The 9-TM structure of intramembrane prenyltransferases is surprisingly similar to the isoprenyl synthase fold shared by trans-prenyltransferases and terpene synthases (Fig. 5C). A DALI search (Holm and Rosenström, 2010) indicates that the closest match to intramembrane prenyltransferases is the farnesyl pyrophosphate synthase (Hosfield et al., 2004; Kellogg and Poulter, 1997; Wallrapp et al., 2013), which has seven helices superimposable to the TM 1–7 in ApUbiA (Cheng and Li, 2014). Similar to enzymes in the UbiA superfamily, trans-prenyltransferases and terpene synthases also contain two Asp-rich motifs that bind two or three Mg²⁺ ions (Fig. 5D). In contrast, cis-prenyltransferases, although they have a similar function as the trans- type, adopt a different structural fold, using a single Asp or Glu residue to coordinate one Mg²⁺ ion for enzymatic activity (Fig. 5C, D).

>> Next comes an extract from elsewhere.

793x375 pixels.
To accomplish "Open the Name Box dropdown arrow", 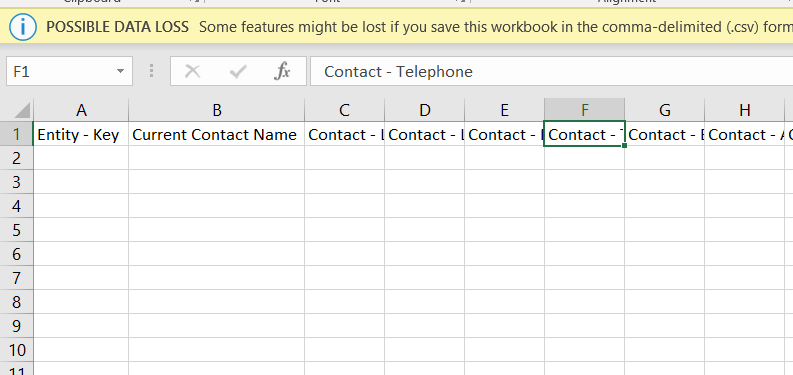I will click(120, 71).
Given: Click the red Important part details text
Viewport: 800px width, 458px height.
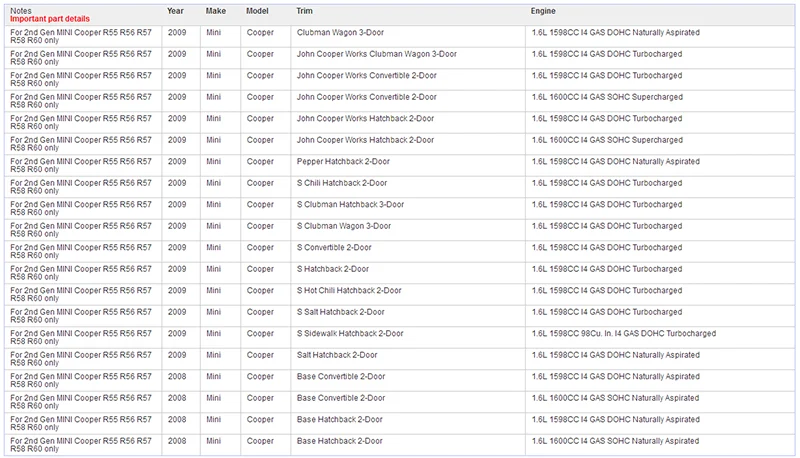Looking at the screenshot, I should click(50, 19).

Soluble aromatic prenyltransferases share a similar function to the intramembrane prenyltransferases, but there is no sequence or structural similarity. All soluble aromatic prenyltransferases have a PT-barrel fold made of tandem ααββ structural repeats (Fig. 5C). The α-helices surround a β-barrel, inside of which are the substrate binding pockets (Jost et al., 2010; Kuzuyama et al., 2005; Metzger et al., 2010, 2009; Saleh et al., 2009). Soluble aromatic prenyltransferases do not contain Asp-rich motifs, and the divalent metal ion is dispensable in some cases (e.g., indole prenyltransferases). Instead, an aromatic side chain in these enzymes may stabilize the carbocation by a cation–π interaction (Fig. 5D). For the prenylation of aromatic compounds, the reactive carbocation needs to be shielded from water (Bonitz et al., 2011; Metzger et al., 2009). In soluble APTs, the shielding is achieved by the β-barrel, whereas in intramembrane prenyltransferases, the TMs and surrounding lipids may play a similar role.

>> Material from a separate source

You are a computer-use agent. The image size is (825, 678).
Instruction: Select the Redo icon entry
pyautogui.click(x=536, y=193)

Overall, the prenyltransferases known to date show large variation in their structures and catalytic mechanisms. Structural and biochemical analyses of the intermembrane prenyltransferases reveal new strategies of catalysis that have been adapted to the membrane environment. The active site of these enzymes is opened to the lipid to allow ready access to long-chain substrates, as well as the efficient dissociation of prenylated products of long tails. Catalysis is permitted with this lipid opening because the reactive carbocation is protected from water by the surrounding lipids. Future studies, using the methods described in this chapter, will reveal detailed catalytic mechanisms, such as the mechanism of generating and stabilizing the carbocation, and the condensation reaction that joins the prenyl donor and acceptor together.